Hat irgendjemand eine Idee wie ich das machen kann, dass das Fenster OHNE Vollbild zu sein in den Hintergrund rückt sobald ich ein anderes Fenster aufrufe?

Danke im Voraus.

Gruß Jac


----------



## Jacizzle (2. Februar 2010)

Kann mir keiner helfen, oder hab ich mein Problem nicht gut genug geschildert? :-(


----------



## Yaslaw (2. Februar 2010)

uh.... lange, sehr lange ists her das ich Access-Programme mit Popups machte. Jetzt weiss ich wieder warum - weils nicht wirklich handelbar ist.

öffnest du das Formulat über VB-Code? Wenn ja, kannst du es so öffnen

```
Private Sub cmdOpenFormAsPopup_Click()
    Call DoCmd.OpenForm(FormName:="Form2", View:=acNormal, WindowMode:=acDialog)
End Sub
```
Auch das bleibt im Vordergrund. Jedoch kannst du aus diesem Popup ein anders öffnen....

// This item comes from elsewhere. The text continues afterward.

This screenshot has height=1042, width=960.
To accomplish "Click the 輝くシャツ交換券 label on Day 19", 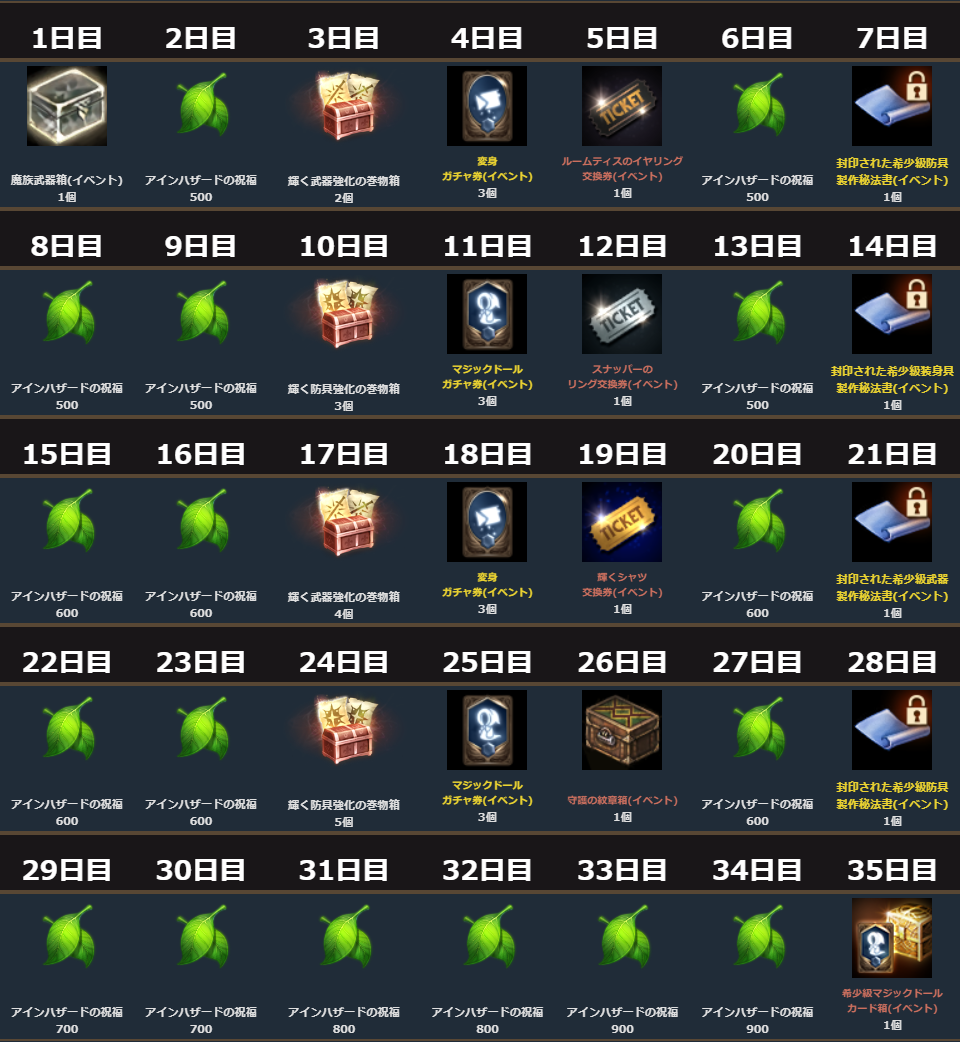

Ansonsten hab ich grad keinen blassen schimmer wie man bei den neueren Access-Versionen das Vollbild auschalten kann.


----------



## Jacizzle (2. Februar 2010)

Fällt mir auch so langsam auf das es nicht handelbar ist 
Versuch mich grad schon an einer alternative.. das vergrößern von Formular-Controls.. (Form_Resize)

Das mit deiner Idee funktioniert bei mir nicht, weil das Fenster was nach dem POPUP aufgeht wieder ein Vollbild-Fenster darstellt..


----------